>> Start
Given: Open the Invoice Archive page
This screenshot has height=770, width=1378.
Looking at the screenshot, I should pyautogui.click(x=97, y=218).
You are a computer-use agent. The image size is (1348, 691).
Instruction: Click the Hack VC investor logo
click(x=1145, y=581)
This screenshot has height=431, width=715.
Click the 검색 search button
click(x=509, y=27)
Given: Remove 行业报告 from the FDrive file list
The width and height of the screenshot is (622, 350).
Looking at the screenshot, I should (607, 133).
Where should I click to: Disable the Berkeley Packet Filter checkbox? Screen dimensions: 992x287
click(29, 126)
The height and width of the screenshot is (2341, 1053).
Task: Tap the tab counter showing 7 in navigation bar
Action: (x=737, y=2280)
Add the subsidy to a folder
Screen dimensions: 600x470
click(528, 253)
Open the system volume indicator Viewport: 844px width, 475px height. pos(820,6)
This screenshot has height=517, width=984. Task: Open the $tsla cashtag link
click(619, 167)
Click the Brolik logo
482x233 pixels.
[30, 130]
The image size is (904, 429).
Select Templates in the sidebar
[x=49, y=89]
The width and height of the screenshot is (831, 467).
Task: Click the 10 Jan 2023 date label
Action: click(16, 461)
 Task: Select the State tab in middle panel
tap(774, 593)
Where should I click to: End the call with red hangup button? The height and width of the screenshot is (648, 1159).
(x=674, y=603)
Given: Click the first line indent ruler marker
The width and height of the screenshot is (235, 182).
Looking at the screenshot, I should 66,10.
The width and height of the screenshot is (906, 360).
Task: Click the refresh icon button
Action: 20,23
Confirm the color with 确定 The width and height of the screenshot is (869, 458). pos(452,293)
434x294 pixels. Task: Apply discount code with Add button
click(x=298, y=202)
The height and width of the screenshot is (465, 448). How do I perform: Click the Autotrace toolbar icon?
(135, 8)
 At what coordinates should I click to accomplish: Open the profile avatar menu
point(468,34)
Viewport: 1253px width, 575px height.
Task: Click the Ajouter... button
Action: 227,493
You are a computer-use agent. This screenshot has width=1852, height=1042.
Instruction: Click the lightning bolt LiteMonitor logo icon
>> End
_TO BE DONE:_
Repeat the lines from the one containing "At what coordinates" through the end of the material, swapping "lightning bolt" for "thunderbolt" and leaving everything else unchanged.

_CORRECT ANSWER:_
 At what coordinates should I click to accomplish: Open the profile avatar menu
point(468,34)
Viewport: 1253px width, 575px height.
Task: Click the Ajouter... button
Action: 227,493
You are a computer-use agent. This screenshot has width=1852, height=1042.
Instruction: Click the thunderbolt LiteMonitor logo icon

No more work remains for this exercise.